YOUR ASSIGNMENT:
The answer must be an exact copy of the lines from the one containing "The image size is (749, 495)." through the final line of the material, both included, and nothing else.

TASK MATERIAL:

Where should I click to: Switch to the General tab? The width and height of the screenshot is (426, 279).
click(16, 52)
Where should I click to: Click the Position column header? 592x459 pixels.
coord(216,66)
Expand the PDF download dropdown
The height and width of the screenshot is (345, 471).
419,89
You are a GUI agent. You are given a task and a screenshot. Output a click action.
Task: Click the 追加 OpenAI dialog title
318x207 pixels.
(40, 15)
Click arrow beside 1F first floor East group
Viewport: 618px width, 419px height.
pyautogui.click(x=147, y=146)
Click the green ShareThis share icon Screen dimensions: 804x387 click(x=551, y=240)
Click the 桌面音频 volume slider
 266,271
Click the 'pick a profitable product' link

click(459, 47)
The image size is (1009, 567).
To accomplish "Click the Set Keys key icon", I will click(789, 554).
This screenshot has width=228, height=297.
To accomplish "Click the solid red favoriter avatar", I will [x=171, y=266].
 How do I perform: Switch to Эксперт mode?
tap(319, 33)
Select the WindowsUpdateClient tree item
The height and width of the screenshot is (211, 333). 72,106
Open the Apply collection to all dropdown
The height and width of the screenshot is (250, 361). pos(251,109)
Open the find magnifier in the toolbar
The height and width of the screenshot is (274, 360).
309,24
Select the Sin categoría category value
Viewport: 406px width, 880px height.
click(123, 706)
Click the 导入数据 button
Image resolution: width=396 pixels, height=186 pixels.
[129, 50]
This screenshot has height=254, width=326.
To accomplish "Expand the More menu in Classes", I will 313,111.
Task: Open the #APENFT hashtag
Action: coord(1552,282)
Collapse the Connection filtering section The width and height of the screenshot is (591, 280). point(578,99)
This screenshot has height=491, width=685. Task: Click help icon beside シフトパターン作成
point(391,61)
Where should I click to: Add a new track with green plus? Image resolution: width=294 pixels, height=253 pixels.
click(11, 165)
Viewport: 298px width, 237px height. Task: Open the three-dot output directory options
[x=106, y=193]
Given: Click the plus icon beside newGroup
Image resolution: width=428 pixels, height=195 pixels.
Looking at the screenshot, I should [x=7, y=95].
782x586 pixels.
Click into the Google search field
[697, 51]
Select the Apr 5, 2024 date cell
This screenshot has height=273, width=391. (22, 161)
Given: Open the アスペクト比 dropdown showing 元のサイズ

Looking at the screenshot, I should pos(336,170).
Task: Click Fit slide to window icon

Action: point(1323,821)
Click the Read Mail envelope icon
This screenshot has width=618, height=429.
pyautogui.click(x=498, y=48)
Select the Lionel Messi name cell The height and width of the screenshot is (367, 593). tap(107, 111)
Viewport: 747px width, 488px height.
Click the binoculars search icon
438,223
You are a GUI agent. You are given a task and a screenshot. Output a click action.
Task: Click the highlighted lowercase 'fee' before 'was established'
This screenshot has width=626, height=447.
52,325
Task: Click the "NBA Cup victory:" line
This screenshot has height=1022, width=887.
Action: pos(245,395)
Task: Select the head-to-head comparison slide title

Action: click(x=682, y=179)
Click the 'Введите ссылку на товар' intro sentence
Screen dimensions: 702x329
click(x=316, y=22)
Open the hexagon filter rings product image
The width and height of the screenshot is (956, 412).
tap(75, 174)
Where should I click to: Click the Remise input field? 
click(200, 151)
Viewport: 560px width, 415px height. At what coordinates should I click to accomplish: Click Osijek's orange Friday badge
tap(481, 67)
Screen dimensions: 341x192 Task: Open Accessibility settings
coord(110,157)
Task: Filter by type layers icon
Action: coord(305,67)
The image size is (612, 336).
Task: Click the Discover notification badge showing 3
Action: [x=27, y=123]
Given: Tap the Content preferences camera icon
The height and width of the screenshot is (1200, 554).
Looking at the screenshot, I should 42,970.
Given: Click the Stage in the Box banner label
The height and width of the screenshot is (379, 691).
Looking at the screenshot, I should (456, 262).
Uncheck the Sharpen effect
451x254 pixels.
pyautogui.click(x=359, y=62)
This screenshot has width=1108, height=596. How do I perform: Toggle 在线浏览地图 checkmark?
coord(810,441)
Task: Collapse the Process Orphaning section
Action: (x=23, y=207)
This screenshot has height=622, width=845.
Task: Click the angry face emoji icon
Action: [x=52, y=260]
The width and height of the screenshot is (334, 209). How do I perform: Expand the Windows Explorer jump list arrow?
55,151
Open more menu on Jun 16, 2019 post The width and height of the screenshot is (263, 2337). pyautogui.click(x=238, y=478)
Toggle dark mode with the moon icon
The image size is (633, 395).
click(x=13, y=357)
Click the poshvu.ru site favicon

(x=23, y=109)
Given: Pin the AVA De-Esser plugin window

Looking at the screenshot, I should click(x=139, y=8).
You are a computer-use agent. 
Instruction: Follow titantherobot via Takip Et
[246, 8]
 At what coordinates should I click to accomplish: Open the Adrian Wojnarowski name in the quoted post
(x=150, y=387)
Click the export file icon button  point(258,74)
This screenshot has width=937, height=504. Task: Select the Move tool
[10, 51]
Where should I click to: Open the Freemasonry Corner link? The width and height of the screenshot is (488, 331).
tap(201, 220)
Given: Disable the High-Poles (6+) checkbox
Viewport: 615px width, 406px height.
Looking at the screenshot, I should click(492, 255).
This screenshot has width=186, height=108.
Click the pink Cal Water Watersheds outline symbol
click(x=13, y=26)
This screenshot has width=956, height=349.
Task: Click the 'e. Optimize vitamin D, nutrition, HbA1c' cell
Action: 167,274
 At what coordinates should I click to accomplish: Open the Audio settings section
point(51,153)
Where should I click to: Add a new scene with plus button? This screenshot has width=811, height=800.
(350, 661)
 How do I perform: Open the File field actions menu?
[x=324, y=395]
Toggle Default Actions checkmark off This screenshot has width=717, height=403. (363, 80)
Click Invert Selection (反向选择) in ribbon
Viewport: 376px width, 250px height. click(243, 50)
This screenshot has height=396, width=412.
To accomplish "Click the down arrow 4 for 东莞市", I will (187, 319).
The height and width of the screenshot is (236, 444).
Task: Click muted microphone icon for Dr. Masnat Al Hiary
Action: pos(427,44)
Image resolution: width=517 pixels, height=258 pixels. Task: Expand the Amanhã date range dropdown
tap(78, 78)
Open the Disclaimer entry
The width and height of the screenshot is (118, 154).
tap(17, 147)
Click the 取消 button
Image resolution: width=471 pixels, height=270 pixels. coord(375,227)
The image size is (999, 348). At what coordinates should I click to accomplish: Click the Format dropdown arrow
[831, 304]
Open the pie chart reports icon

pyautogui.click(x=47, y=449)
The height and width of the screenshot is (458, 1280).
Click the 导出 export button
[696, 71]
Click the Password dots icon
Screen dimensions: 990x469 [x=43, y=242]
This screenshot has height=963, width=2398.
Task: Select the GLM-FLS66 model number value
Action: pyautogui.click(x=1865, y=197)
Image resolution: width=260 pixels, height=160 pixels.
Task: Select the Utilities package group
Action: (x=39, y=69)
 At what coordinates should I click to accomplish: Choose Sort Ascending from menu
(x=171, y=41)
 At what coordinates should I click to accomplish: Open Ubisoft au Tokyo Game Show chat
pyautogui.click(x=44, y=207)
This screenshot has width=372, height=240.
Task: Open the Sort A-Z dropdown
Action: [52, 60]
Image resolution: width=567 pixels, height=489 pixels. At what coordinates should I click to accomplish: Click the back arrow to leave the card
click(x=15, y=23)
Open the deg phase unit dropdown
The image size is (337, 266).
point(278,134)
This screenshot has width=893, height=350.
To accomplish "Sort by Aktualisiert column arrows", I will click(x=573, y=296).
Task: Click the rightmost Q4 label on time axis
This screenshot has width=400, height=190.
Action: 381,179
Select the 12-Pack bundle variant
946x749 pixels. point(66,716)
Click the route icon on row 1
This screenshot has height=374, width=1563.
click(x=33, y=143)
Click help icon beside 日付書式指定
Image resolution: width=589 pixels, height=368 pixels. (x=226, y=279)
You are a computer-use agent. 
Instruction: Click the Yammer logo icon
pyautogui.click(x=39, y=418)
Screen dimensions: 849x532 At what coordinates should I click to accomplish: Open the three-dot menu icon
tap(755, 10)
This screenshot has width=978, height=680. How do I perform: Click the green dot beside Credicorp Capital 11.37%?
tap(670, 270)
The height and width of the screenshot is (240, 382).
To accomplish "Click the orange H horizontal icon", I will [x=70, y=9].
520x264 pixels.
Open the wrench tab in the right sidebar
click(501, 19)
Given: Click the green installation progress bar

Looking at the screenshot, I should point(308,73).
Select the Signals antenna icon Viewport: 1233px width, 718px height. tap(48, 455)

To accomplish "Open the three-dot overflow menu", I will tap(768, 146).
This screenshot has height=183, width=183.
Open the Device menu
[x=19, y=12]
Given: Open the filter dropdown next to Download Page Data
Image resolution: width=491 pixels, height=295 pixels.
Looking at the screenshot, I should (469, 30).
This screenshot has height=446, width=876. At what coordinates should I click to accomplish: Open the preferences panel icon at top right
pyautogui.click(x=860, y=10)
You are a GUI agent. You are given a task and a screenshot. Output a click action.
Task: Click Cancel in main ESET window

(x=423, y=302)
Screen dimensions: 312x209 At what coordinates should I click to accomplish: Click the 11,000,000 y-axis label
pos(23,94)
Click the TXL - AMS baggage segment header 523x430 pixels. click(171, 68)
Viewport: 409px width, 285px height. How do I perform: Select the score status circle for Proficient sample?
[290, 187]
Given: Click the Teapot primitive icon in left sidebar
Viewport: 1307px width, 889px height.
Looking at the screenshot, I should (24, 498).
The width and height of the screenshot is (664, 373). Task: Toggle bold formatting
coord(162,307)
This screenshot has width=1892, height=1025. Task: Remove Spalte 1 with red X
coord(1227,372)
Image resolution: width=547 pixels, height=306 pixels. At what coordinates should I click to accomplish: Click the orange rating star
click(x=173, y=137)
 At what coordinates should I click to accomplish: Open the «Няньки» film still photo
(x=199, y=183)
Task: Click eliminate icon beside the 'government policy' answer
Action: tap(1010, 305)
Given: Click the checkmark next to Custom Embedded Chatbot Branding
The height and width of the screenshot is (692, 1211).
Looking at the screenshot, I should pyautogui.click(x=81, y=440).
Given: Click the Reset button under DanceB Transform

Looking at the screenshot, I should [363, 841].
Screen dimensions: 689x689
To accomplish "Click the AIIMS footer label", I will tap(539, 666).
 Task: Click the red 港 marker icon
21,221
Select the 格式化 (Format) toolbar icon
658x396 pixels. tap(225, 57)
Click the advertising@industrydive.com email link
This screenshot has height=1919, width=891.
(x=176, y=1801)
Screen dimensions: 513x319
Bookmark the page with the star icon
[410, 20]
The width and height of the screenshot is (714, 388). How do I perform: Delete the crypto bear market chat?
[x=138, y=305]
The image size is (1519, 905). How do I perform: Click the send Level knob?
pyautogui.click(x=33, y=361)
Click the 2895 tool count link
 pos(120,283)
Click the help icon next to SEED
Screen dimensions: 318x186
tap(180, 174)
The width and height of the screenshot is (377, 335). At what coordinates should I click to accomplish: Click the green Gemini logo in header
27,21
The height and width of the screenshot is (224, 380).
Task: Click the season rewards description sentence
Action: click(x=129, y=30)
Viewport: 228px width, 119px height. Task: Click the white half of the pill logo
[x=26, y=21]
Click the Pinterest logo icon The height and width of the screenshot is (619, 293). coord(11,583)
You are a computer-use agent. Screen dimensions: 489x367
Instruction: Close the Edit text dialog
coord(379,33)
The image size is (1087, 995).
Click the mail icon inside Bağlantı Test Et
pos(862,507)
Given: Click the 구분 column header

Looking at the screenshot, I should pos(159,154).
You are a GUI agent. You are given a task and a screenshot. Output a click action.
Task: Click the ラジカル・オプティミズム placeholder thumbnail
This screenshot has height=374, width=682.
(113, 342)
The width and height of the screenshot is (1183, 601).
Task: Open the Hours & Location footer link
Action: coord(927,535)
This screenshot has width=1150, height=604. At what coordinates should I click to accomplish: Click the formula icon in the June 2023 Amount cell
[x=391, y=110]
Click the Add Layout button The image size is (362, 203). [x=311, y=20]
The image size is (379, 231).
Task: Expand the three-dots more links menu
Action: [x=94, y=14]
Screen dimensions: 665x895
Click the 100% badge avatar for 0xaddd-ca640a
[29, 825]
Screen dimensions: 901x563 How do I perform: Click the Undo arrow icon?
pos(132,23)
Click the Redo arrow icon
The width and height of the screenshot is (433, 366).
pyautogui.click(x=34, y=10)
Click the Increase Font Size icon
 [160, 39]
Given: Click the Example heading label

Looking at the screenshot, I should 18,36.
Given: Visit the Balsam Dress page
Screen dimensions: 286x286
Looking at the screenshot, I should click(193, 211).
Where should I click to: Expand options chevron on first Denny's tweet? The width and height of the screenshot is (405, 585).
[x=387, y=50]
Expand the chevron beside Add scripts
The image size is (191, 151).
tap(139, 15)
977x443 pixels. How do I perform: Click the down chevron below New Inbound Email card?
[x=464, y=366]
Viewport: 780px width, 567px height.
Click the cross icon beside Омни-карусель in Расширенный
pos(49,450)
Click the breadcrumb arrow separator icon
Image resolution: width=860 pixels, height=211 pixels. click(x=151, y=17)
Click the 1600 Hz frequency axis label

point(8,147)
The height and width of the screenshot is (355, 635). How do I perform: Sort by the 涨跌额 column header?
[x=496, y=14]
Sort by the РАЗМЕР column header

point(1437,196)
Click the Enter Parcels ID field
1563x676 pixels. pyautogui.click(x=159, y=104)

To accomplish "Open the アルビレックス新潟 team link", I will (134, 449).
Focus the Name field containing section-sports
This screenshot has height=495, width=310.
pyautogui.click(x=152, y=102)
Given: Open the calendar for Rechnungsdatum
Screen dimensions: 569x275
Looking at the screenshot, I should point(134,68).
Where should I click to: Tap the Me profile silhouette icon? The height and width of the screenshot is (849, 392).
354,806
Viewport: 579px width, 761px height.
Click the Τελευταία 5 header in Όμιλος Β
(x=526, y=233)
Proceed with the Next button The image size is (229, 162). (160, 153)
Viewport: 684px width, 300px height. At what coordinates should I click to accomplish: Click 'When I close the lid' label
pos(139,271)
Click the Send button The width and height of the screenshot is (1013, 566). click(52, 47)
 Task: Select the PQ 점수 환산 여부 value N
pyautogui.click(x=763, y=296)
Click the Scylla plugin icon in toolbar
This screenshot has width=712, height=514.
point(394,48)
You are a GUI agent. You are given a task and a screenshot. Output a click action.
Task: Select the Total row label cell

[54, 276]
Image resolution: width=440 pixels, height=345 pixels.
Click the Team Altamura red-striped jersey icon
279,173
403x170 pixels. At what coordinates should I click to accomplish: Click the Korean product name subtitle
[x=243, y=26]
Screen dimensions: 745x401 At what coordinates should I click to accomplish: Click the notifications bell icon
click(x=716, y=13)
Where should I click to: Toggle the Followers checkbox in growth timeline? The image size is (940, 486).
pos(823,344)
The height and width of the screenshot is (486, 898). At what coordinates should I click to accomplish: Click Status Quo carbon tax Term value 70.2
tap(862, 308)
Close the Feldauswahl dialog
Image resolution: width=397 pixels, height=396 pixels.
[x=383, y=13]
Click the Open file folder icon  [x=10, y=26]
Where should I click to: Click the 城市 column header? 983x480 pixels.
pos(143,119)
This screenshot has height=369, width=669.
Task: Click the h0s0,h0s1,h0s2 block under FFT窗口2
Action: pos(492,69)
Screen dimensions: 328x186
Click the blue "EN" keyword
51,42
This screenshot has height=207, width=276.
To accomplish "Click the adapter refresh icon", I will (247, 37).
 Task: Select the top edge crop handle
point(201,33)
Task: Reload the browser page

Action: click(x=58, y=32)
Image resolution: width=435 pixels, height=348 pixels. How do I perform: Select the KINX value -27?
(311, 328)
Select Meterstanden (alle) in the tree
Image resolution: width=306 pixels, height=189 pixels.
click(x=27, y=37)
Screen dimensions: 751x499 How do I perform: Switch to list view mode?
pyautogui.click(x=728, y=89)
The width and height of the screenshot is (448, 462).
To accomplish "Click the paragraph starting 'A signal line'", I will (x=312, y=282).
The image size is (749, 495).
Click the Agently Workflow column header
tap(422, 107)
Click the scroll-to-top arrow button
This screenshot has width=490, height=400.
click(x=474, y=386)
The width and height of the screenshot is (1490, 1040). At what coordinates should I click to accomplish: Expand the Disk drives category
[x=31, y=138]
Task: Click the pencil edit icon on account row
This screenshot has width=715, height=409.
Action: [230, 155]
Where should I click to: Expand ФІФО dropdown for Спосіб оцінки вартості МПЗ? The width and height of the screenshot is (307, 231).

ANSWER BOX:
The image size is (749, 495).
Click the Agently Workflow column header
tap(422, 107)
Click the scroll-to-top arrow button
This screenshot has width=490, height=400.
click(x=474, y=386)
The width and height of the screenshot is (1490, 1040). At what coordinates should I click to accomplish: Expand the Disk drives category
[x=31, y=138]
Task: Click the pencil edit icon on account row
This screenshot has width=715, height=409.
Action: [230, 155]
Where should I click to: Expand ФІФО dropdown for Спосіб оцінки вартості МПЗ? The width and height of the screenshot is (307, 231).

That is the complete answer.